13 responses to “Growing Pains of the Heart

  1. I don’t know you but I have no doubt from reading this post that you have provided your children with the tools they need to overcome and conquer what may come their way in life. Although I never liked to be told ‘whatever doesn’t kill you makes you stronger’ I have found it is indeed a fact. Loss is painful. That pain, (realized) provides a building block for well rounded people. Too bad that sometimes that is what it takes. Lesley –

  2. raymondbolton

    I look back at my own hurts and, strange as it sounds, realize I am grateful for them. I would not be where I am, who I am or as strong as I am without having endured them. Too bad we can only see this in retrospect.

    Thanks for the reminder. If it helps, you are not alone.
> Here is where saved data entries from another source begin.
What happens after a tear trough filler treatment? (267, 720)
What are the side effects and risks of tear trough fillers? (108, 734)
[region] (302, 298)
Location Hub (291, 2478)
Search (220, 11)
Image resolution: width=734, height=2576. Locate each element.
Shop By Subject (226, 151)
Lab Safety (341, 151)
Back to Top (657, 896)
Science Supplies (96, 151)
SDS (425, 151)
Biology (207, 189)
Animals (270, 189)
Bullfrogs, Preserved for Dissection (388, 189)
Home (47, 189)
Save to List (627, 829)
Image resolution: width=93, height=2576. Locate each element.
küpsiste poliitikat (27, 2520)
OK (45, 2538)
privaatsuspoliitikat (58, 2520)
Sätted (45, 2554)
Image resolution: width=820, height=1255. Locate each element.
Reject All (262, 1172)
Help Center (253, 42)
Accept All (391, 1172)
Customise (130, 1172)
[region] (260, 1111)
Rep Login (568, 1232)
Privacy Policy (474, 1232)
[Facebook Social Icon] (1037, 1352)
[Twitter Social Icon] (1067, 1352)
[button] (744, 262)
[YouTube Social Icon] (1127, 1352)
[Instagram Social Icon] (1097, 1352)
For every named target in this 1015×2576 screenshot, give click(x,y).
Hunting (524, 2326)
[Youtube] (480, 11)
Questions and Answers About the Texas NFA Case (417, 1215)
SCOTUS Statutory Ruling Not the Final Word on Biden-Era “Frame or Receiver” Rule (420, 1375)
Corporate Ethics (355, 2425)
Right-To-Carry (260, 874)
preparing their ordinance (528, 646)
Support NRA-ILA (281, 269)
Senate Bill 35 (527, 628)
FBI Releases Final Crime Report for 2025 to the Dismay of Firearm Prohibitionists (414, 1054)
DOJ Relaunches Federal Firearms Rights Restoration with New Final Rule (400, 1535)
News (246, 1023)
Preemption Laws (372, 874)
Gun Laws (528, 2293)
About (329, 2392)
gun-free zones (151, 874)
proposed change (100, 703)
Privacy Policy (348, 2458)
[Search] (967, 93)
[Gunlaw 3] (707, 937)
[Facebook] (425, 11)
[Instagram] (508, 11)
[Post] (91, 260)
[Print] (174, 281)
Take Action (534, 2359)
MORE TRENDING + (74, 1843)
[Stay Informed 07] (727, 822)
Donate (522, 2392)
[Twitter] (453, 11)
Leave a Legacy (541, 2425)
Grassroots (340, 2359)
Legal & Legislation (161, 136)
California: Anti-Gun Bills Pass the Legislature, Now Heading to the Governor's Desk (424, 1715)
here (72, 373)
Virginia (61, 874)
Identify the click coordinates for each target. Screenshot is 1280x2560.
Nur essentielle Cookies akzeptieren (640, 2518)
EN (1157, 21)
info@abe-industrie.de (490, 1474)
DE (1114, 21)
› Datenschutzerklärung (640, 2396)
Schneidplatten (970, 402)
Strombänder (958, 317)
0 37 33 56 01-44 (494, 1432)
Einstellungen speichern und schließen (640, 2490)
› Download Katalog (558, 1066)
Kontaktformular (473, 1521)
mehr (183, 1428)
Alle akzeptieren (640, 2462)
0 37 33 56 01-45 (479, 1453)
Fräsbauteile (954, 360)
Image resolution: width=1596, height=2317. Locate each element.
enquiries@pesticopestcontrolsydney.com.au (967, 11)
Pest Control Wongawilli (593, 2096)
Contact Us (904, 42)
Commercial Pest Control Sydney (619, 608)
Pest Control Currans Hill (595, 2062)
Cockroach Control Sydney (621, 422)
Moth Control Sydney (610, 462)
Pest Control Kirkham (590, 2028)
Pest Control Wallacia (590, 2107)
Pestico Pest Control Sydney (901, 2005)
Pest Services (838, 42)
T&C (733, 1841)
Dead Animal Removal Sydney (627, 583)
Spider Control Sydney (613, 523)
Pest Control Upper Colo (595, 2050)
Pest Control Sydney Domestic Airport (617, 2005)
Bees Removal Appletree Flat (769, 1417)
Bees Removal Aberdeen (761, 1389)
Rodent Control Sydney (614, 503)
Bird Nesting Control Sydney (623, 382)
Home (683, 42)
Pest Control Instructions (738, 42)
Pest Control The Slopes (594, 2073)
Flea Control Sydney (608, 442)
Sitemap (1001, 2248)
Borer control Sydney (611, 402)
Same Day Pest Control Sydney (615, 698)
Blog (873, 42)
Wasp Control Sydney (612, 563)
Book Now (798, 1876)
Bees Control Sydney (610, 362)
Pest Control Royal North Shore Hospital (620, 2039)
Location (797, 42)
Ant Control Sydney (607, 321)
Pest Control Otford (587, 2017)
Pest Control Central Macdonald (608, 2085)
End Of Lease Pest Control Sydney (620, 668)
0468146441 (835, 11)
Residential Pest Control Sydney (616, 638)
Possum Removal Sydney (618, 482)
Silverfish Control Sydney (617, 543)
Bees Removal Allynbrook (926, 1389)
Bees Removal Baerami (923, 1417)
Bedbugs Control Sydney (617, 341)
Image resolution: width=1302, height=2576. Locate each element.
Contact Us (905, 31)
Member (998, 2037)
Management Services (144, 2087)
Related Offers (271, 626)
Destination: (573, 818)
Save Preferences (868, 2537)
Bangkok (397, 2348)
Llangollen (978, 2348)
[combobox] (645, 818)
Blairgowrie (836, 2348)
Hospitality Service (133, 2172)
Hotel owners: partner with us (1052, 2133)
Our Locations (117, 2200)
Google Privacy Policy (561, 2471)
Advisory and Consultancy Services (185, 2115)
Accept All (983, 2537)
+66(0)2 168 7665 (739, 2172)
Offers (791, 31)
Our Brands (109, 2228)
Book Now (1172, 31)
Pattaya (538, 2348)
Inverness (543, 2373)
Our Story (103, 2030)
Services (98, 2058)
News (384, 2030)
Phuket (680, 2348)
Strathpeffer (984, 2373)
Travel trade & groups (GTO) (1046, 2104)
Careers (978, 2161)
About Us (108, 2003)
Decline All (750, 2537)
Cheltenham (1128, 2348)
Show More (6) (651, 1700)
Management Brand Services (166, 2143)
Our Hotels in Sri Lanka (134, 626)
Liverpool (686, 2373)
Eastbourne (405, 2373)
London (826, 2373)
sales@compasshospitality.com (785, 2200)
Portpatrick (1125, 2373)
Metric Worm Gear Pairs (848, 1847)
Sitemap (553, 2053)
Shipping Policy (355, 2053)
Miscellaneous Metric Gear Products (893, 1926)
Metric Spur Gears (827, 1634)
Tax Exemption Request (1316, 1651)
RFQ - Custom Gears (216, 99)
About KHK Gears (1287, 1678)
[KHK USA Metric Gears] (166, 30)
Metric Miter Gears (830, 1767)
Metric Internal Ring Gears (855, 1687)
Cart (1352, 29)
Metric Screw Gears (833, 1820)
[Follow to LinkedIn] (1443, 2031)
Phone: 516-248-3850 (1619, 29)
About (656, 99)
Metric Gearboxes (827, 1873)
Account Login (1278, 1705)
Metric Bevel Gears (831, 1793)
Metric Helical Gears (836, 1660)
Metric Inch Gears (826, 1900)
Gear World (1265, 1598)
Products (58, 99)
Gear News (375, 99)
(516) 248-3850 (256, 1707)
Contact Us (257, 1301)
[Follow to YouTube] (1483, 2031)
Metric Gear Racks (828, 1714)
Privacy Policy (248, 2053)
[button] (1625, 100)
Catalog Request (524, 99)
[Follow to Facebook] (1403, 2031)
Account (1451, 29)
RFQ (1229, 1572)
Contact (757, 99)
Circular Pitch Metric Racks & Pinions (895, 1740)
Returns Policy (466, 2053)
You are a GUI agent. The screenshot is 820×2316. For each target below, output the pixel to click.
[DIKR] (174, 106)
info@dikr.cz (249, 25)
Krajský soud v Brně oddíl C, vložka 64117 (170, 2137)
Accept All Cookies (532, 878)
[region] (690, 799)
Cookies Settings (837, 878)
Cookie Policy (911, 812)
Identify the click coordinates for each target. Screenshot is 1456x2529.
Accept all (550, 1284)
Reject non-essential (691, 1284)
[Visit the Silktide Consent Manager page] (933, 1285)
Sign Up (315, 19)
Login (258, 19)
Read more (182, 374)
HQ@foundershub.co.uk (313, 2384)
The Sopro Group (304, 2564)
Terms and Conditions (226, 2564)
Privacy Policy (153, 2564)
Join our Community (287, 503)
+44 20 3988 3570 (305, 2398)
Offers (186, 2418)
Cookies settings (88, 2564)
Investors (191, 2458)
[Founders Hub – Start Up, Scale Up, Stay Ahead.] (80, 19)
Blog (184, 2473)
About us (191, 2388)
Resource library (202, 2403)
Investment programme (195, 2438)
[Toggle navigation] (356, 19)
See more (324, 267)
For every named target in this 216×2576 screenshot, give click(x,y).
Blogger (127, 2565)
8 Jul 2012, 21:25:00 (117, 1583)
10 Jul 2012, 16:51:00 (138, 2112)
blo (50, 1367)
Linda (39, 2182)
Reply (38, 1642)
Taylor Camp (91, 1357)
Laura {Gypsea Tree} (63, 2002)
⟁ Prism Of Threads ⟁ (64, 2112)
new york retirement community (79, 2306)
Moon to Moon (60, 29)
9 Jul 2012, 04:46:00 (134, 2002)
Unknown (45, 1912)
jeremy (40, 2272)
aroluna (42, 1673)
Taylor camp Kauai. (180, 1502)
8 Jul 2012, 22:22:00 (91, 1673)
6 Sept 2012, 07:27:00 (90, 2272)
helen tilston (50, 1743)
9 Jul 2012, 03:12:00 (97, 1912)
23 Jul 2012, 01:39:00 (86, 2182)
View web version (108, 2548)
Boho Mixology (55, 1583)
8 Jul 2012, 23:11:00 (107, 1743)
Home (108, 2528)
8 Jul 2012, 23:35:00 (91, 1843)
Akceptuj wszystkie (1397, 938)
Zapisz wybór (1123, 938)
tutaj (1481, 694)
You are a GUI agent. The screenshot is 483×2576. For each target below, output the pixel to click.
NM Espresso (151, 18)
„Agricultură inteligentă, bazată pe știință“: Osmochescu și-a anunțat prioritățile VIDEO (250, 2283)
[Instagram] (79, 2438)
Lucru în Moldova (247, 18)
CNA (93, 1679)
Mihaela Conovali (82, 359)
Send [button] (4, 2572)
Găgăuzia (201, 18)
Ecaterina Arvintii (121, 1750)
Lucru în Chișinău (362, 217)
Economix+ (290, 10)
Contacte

Others, even those who have not met you, are beside you as you go through this.

  3. This is one of those rare pieces of writing to which I find my body responding before my mind. Your ideas/messages/life lessons are True, but it is the way you express them that makes my own heart sigh. Thank you; this was beautiful.

  4. LJ, cliché as it sounds, what doesn’t kill you…

    Big hugs,

  5. Giant hugs for you, LJ.

  6. Leslie, Raymond, Kim, Eden, and Ana–thank you so very much for your comments and your kindness. I am much obliged.

  7. All that I can say is… Been there, done that and I feel deeply for what you are going through. Life is great but it can be very painful and distressing at times!

    Keep the Faith, Baby.


  8. I was raised very Anglo-Saxon — which means never expressing the highs and lows of life. My mother’s funeral (I was 19) was an endless parade of people expressing platitudes to whom I gave my wooden responses. There were so many “I will never do this to my kids” that this one totally slipped by. But, wide-open communication has been the key in our relationships and it worked out well enough — they’re great adults now. I applaud you for bringing this to light.

    You honor your father by supporting his decisions concerning his life.

  9. Lisa, how the heck do you do it? You are an amazing person, friend, daughter, mother, wife and writer. I am privileged to call you my friend. So sorry to hear about your Dad. I knew something was up, but had no idea of how serious this is. So sorry, dear. Much love, Sidney

  10. Wally, Susan, and Sidney–thank you. Knowing I am not alone during this difficult time is a blessing.

  11. what a beautiful post! So poignant and so true. I really related to the minimizing thing and it taking many, many, many years of my adult life to be able to trust my own feelings, my core. This is such an important thing to offer to our children. Thanks for sharing. Sending you lots of positive thoughts in these difficult times!

  12. Marci Jefferson

    A very touching post, Lisa. I, too, have experienced the same minimization of feelings. It takes a great deal of support and wisdom to rediscover that side of your self. So sorry about your parents. I will be thinking of you.

  13. Lisa and Marci–thank you. I think so many of us were raised to be afraid of feelings. I hope that my children will not be hamstrung by that particular problem.